### Saved entries
*** Begin section ***
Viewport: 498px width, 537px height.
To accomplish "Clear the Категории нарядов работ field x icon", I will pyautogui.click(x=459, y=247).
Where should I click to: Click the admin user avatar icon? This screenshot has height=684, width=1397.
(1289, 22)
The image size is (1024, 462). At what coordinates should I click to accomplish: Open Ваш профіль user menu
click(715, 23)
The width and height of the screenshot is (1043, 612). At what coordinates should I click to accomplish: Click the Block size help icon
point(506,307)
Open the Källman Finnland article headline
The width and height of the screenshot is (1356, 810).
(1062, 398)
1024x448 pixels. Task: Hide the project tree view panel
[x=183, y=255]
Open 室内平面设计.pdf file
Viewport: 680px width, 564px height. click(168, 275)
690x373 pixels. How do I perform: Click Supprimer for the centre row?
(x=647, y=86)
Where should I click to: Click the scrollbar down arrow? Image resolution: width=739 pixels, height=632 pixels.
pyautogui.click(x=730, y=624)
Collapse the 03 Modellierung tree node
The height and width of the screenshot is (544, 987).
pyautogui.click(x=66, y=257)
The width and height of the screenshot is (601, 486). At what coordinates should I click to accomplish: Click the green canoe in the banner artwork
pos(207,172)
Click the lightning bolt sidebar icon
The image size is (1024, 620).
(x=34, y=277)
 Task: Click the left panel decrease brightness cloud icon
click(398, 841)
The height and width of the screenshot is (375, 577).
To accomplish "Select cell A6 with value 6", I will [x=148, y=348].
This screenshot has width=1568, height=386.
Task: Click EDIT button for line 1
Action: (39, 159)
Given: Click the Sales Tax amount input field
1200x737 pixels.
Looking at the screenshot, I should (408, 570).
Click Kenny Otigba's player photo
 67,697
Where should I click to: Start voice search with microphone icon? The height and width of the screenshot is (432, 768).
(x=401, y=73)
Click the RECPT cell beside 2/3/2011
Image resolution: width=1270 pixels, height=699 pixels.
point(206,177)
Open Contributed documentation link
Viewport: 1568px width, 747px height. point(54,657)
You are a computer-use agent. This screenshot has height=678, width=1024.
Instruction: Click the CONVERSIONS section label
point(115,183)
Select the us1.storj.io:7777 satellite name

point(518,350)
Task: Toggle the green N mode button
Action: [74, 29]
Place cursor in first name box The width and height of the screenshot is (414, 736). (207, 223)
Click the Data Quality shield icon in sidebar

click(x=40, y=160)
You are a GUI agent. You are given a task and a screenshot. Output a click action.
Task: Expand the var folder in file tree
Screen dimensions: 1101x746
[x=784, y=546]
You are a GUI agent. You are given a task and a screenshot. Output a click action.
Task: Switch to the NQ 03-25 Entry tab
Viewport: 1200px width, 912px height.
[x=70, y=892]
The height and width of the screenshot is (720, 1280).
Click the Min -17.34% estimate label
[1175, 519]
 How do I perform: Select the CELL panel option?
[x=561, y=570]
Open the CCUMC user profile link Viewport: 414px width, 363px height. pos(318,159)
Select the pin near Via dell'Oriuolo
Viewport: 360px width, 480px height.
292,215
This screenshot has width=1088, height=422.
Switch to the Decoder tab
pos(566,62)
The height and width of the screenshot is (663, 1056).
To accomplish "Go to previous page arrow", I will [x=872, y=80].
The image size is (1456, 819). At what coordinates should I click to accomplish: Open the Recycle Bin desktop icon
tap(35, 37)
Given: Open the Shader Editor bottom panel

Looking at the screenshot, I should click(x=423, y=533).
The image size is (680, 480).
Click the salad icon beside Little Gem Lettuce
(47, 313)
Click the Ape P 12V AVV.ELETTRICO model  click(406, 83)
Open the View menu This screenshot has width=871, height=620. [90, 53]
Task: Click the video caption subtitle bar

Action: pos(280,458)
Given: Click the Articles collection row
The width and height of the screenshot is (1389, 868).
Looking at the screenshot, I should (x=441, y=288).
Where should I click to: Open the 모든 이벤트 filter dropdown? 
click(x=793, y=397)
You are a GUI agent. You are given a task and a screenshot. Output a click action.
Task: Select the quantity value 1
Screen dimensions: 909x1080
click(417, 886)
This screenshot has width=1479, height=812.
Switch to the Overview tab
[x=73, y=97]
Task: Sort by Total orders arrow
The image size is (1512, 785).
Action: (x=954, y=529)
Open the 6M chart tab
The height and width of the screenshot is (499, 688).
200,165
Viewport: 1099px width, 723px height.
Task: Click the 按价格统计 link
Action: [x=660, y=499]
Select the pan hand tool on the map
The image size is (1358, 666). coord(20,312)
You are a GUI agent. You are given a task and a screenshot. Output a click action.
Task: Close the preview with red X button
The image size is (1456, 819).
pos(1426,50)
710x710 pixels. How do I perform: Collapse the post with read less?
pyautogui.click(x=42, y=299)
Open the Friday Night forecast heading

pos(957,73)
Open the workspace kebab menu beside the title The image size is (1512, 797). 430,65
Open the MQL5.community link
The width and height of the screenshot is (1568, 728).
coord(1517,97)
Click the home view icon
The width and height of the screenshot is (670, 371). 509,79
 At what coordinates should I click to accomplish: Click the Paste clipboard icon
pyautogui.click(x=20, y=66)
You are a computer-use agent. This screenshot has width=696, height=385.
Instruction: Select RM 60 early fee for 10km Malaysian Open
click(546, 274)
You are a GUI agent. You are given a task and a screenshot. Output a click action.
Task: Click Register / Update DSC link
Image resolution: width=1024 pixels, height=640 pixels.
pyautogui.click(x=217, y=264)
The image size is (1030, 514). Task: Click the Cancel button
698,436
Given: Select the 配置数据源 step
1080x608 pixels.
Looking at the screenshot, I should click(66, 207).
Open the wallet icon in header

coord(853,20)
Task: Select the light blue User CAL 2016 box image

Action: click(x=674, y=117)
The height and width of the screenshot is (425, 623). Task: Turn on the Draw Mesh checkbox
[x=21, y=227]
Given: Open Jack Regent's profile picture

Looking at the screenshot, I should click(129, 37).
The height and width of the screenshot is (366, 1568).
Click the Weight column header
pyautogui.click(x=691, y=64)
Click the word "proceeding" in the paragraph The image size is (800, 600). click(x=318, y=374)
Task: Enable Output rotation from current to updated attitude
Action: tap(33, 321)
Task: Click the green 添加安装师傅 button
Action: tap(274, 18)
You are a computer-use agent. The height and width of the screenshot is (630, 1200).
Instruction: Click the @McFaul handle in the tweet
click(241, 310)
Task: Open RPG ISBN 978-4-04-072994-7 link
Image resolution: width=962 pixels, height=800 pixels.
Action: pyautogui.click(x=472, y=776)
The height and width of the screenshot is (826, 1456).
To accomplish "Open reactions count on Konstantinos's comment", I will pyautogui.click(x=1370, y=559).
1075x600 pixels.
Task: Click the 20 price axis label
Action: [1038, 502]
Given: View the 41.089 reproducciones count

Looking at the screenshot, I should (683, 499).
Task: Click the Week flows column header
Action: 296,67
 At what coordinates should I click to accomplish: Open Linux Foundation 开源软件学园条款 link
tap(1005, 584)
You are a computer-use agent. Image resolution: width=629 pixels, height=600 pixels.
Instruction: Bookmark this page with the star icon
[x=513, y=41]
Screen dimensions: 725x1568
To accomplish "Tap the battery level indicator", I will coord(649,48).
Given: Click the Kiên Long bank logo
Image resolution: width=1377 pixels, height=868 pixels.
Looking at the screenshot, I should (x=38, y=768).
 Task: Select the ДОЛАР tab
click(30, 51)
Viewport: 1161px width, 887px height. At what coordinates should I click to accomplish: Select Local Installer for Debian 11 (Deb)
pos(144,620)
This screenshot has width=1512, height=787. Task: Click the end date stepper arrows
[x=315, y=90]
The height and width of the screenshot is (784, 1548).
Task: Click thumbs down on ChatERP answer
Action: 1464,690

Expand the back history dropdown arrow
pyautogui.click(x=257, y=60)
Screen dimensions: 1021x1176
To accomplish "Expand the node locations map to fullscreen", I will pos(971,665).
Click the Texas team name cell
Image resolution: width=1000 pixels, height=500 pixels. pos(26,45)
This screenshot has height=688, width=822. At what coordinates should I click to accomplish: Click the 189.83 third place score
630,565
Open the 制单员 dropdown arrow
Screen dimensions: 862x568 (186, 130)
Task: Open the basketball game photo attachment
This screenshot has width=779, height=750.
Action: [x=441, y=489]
*** End section ***
### EXERCISE
Print the records above verbatim from their first line to the line containing "has height=678, width=1024.", both included, and stop there.

### OUTPUT BELOW
Viewport: 498px width, 537px height.
To accomplish "Clear the Категории нарядов работ field x icon", I will pyautogui.click(x=459, y=247).
Where should I click to: Click the admin user avatar icon? This screenshot has height=684, width=1397.
(1289, 22)
The image size is (1024, 462). At what coordinates should I click to accomplish: Open Ваш профіль user menu
click(715, 23)
The width and height of the screenshot is (1043, 612). At what coordinates should I click to accomplish: Click the Block size help icon
point(506,307)
Open the Källman Finnland article headline
The width and height of the screenshot is (1356, 810).
(1062, 398)
1024x448 pixels. Task: Hide the project tree view panel
[x=183, y=255]
Open 室内平面设计.pdf file
Viewport: 680px width, 564px height. click(168, 275)
690x373 pixels. How do I perform: Click Supprimer for the centre row?
(x=647, y=86)
Where should I click to: Click the scrollbar down arrow? Image resolution: width=739 pixels, height=632 pixels.
pyautogui.click(x=730, y=624)
Collapse the 03 Modellierung tree node
The height and width of the screenshot is (544, 987).
pyautogui.click(x=66, y=257)
The width and height of the screenshot is (601, 486). At what coordinates should I click to accomplish: Click the green canoe in the banner artwork
pos(207,172)
Click the lightning bolt sidebar icon
The image size is (1024, 620).
(x=34, y=277)
 Task: Click the left panel decrease brightness cloud icon
click(398, 841)
The height and width of the screenshot is (375, 577).
To accomplish "Select cell A6 with value 6", I will [x=148, y=348].
This screenshot has width=1568, height=386.
Task: Click EDIT button for line 1
Action: (39, 159)
Given: Click the Sales Tax amount input field
1200x737 pixels.
Looking at the screenshot, I should (408, 570).
Click Kenny Otigba's player photo
 67,697
Where should I click to: Start voice search with microphone icon? The height and width of the screenshot is (432, 768).
(x=401, y=73)
Click the RECPT cell beside 2/3/2011
Image resolution: width=1270 pixels, height=699 pixels.
point(206,177)
Open Contributed documentation link
Viewport: 1568px width, 747px height. point(54,657)
You are a computer-use agent. This screenshot has height=678, width=1024.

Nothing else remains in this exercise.